* **Data for this task**
• • • •

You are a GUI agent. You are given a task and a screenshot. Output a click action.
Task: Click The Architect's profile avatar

• • • •

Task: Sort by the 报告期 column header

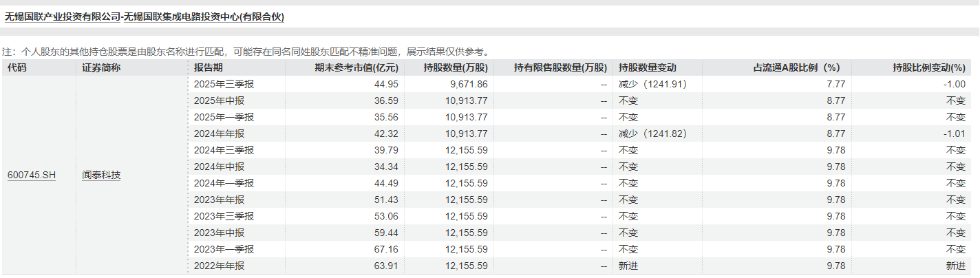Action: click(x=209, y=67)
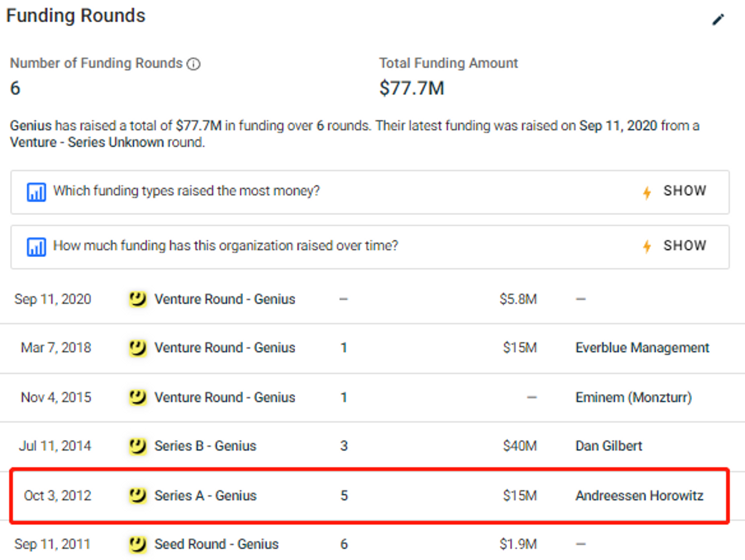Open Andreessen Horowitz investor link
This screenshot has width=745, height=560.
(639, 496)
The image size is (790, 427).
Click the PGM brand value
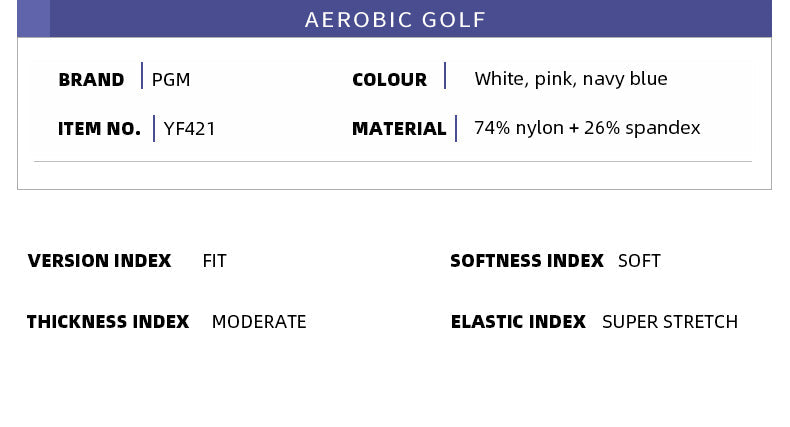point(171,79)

• • • •

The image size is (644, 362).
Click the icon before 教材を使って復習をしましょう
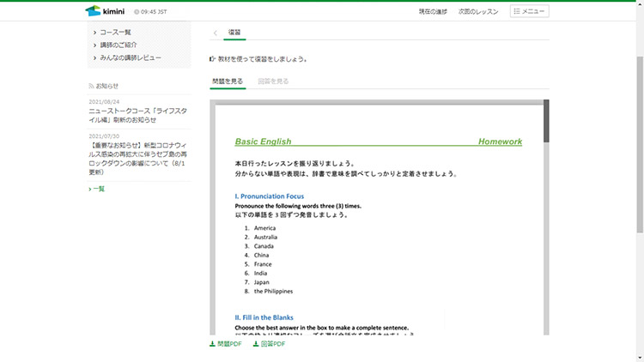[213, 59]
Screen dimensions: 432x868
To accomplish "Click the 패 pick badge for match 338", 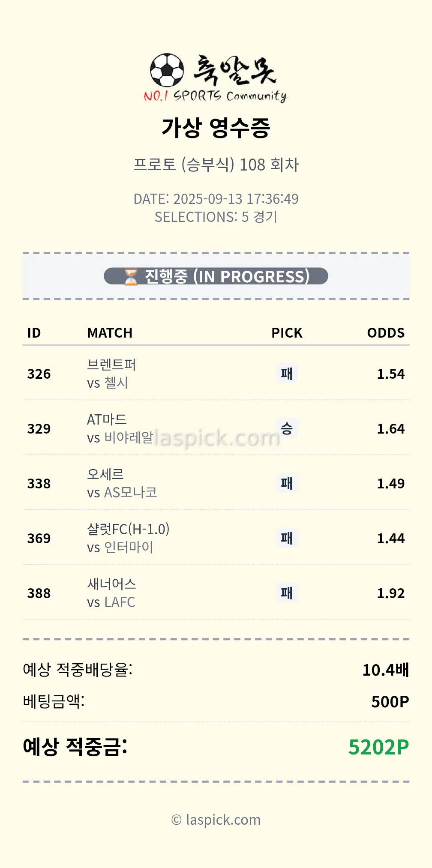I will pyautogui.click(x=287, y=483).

• • • •

* **Assignment**
Within the records above, tally the lines that contain "image". Give the total and nothing more.

* **Written solution**
2